At the same time, it is important to strengthen individual human capabilities, as well as the overall strength of organizations composed of capable people. As AI agents evolve and become more widespread, the relative value of human capabilities will increase. The distinction between what AI can do or understand and what only humans can do will become clearer. For example, a deeper understanding of physical sensations and the five senses will become important, and qualities such as empathy, intuition, and sensitivity will become powerful capabilities.
Based on our own experience of transformation, our CEO has identified three key conditions required for companies to transition into AI-native organizations.

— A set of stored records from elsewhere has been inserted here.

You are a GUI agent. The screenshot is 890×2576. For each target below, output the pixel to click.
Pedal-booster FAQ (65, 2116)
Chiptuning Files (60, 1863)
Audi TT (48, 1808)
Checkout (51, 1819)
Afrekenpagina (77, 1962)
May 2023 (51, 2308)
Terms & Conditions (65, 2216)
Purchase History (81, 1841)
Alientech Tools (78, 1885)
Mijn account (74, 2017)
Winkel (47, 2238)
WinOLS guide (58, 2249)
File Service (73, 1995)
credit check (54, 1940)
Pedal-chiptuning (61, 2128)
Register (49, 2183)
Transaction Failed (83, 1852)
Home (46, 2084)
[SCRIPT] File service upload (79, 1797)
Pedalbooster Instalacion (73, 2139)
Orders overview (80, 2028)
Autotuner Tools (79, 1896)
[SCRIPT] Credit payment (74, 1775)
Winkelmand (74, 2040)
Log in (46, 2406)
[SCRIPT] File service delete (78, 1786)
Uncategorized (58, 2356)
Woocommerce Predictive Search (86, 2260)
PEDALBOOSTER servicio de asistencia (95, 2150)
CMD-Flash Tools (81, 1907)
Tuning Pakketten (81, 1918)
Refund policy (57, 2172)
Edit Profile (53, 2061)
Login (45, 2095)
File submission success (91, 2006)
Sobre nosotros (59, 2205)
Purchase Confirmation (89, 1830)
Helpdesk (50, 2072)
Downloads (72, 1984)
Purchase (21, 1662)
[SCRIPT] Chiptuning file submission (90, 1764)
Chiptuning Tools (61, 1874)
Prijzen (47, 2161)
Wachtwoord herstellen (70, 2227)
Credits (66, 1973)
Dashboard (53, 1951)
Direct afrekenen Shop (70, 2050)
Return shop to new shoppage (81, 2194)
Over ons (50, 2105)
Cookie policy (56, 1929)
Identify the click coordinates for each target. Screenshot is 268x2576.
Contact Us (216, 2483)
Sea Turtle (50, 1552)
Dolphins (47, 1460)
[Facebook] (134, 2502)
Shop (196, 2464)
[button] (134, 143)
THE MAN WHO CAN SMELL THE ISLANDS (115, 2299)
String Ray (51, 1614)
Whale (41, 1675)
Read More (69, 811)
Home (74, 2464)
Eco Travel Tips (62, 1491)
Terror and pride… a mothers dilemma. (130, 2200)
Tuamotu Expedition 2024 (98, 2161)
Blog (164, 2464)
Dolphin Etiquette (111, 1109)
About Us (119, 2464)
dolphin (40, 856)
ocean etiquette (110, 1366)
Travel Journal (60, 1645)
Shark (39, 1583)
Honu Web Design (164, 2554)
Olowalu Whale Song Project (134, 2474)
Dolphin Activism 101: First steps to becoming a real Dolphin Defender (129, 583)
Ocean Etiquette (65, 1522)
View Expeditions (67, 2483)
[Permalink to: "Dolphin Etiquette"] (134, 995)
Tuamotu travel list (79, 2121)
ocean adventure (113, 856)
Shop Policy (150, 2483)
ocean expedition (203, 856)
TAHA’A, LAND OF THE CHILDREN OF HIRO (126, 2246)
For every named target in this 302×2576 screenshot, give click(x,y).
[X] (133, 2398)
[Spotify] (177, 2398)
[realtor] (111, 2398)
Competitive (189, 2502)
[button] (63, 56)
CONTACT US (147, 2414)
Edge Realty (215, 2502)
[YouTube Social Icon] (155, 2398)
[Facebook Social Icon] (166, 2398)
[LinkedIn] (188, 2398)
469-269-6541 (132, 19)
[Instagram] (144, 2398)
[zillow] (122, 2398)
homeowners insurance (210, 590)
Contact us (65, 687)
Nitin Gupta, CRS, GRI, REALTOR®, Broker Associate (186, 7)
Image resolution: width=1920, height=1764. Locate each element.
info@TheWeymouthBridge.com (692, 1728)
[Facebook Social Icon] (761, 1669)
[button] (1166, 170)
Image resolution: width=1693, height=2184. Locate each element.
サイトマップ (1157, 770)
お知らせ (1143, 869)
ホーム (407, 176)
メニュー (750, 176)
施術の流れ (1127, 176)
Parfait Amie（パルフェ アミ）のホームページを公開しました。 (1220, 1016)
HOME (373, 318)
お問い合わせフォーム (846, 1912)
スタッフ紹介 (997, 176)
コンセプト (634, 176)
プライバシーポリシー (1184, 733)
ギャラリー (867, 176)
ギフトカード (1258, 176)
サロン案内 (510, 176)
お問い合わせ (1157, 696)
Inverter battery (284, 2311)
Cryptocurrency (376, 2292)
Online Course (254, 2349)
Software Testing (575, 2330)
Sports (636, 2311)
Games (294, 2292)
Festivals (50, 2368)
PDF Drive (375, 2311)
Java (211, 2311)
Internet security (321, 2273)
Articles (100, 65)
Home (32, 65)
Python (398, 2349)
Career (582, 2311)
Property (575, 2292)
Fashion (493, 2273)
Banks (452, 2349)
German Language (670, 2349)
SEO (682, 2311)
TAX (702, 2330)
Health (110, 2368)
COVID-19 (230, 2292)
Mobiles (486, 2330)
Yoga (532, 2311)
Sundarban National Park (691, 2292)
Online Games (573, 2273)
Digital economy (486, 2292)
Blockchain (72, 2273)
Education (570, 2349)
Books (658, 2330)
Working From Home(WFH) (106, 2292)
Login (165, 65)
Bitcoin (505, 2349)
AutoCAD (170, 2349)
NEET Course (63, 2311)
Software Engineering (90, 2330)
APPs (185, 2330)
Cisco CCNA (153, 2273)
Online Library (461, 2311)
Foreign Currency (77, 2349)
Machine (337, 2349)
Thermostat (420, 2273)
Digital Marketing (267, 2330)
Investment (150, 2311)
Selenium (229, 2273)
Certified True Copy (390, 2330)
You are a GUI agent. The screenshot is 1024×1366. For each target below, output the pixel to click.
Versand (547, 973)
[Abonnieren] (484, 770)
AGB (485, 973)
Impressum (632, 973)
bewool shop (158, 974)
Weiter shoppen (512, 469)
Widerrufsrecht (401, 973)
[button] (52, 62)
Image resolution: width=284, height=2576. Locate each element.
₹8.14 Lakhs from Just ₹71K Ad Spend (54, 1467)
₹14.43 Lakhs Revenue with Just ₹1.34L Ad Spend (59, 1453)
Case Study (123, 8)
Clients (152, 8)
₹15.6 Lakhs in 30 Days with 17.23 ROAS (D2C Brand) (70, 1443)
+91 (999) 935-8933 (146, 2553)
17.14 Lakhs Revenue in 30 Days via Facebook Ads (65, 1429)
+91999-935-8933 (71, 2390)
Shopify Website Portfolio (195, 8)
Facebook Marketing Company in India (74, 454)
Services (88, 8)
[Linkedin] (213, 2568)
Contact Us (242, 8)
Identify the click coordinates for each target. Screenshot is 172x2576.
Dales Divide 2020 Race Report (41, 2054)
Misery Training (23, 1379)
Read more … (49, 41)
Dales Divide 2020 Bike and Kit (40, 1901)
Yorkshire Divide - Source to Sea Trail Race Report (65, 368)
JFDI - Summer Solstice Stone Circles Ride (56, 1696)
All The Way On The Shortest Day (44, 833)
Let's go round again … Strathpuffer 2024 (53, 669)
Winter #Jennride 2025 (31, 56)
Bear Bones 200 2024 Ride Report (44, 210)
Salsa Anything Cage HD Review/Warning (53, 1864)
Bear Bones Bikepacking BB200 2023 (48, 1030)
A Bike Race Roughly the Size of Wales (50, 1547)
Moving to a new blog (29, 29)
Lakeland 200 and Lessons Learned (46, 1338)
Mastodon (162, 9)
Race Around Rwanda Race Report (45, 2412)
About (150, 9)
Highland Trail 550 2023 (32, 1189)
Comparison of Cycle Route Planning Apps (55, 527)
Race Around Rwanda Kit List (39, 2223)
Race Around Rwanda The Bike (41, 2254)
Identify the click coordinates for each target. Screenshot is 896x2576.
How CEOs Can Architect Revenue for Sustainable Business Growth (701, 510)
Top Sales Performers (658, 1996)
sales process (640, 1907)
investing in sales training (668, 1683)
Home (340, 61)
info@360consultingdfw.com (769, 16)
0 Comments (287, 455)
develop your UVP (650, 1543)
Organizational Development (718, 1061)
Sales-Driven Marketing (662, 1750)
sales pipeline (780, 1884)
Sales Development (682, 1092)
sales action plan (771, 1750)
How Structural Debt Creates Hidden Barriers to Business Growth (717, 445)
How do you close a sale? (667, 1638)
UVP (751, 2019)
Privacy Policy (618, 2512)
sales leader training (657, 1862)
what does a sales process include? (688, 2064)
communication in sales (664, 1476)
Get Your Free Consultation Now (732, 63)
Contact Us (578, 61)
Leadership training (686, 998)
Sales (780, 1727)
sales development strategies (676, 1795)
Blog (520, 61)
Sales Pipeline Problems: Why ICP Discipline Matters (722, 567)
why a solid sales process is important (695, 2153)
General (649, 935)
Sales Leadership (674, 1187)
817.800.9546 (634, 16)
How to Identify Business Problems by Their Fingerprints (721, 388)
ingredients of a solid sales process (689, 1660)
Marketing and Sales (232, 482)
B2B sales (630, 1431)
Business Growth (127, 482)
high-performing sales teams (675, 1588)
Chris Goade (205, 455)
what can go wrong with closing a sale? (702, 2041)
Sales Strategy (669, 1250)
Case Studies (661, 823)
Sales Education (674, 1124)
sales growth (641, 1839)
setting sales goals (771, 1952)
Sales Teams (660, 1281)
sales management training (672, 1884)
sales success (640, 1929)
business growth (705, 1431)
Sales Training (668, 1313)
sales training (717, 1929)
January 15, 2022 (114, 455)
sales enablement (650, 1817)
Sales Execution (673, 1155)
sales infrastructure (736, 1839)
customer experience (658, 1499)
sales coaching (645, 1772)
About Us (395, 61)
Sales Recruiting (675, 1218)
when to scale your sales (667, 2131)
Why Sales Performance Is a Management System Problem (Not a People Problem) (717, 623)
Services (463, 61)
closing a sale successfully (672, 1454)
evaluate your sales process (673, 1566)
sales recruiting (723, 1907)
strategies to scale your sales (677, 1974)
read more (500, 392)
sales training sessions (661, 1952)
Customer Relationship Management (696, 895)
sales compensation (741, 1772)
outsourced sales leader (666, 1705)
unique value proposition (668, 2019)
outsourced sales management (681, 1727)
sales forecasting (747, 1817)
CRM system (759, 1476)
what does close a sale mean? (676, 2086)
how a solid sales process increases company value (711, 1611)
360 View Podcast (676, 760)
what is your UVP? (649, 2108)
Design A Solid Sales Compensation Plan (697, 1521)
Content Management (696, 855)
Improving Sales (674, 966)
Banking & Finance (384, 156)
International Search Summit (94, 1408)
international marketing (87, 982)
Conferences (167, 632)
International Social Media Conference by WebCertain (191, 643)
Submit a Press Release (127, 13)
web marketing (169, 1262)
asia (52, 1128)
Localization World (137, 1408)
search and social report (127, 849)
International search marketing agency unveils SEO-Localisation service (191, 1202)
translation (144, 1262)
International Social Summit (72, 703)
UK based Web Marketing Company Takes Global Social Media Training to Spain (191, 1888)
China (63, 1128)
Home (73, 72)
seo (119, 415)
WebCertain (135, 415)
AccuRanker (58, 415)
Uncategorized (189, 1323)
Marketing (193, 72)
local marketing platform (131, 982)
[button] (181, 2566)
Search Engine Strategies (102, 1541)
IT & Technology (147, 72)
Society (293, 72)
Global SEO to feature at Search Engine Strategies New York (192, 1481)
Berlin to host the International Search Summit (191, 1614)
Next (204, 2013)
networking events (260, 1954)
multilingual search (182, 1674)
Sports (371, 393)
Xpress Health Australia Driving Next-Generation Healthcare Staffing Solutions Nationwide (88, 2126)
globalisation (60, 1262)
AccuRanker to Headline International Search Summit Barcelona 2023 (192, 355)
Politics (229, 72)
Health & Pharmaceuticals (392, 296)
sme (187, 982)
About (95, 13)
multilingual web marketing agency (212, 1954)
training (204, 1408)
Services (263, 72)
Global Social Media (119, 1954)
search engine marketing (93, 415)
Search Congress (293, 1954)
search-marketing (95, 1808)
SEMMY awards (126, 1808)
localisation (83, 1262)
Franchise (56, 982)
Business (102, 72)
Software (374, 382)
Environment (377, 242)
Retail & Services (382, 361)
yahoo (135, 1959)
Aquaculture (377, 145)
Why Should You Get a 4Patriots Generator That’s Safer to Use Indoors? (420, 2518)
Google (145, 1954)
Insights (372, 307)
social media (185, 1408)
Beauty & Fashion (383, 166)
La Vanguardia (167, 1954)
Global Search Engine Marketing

1. Leadership Must Drive the Transformation
In the era of big data and cloud computing, technological upgrades could be achieved by hiring specialists. However, adopting AI is an initiative that transforms organizational culture and the business model itself. We believe that the CEO and executive leadership must personally experience AI, understand both its potential and its limitations, and then define the direction of the transformation. A transformation of this scale cannot be achieved by leaving it solely to specialists.
2. Boldly Reexamine Existing Assumptions
To acquire something new, organizations must be prepared to reexamine their existing assumptions. Our company itself shifted direction—not by extending the security SaaS business we had built over the past seven years, but by moving toward a new direction as an AI platform business. While companies spend time carefully considering plans, AI continues to evolve and new competitors continue to emerge. From our experience, rather than spending too much time creating detailed plans, it is more effective to execute quickly on a small scale and rapidly repeat the cycle of learning from failure. This approach ultimately leads to more reliable progress.
3. Stay Alert and Actually Use the Technology
Every day, new LLM models, new AI products, and new technologies are introduced. Within our company, we operate an AI agent that collects, organizes, and translates the latest AI-related news every 30 minutes and distributes it internally through Slack. However, simply knowing information is not enough. We believe that actually using AI tools—experiencing what they can do and understanding how they might help solve problems within your organization—fundamentally improves the quality of decision-making.
QueryPie AI's Transformation — A Real Story of Overcoming the "Death of SaaS"
So far, we have discussed the impact that AI agents will have on SaaS and the changing roles expected of humans. From here, we will share the real story of how QueryPie AI itself transformed from a SaaS vendor into an AI-native company.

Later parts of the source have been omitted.